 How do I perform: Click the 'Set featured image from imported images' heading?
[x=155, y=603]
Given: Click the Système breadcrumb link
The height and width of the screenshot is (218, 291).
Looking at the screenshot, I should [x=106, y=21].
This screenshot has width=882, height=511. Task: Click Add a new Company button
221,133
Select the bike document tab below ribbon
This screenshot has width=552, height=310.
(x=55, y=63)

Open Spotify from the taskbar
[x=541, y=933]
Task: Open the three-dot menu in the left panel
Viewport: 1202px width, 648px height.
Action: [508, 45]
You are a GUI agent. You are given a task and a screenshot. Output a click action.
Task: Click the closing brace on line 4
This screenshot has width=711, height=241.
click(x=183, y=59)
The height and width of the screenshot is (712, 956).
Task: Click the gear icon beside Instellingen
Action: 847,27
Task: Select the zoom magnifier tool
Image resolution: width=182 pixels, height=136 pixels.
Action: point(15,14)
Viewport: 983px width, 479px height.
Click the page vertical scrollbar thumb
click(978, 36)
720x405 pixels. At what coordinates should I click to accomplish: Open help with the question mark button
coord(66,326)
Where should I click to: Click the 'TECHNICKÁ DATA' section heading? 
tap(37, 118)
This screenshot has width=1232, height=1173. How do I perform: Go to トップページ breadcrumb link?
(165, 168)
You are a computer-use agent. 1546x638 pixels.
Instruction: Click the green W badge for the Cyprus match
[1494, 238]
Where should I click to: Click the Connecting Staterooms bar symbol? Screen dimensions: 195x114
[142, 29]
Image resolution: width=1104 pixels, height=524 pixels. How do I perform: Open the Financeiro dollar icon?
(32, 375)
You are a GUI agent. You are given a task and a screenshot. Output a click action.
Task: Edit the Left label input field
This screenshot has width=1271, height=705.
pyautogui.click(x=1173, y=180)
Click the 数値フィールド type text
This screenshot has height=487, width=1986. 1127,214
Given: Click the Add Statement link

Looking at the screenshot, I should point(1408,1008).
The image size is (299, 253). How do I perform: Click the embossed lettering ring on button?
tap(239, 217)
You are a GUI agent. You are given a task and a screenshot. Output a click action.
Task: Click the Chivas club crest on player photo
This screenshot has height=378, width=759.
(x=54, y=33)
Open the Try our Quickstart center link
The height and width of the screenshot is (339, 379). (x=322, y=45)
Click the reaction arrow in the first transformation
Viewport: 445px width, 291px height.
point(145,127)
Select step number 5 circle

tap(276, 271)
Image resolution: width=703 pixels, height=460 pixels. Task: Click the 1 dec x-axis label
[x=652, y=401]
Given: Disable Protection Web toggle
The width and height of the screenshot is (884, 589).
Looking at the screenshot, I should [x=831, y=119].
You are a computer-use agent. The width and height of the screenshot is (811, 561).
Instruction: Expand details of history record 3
--- --- ---
▸ Aim of the task: Each line above that contains the string "computer" should be copied.

▸ Task answer:
You are a computer-use agent. 1546x638 pixels.
You are a computer-use agent. The width and height of the screenshot is (811, 561).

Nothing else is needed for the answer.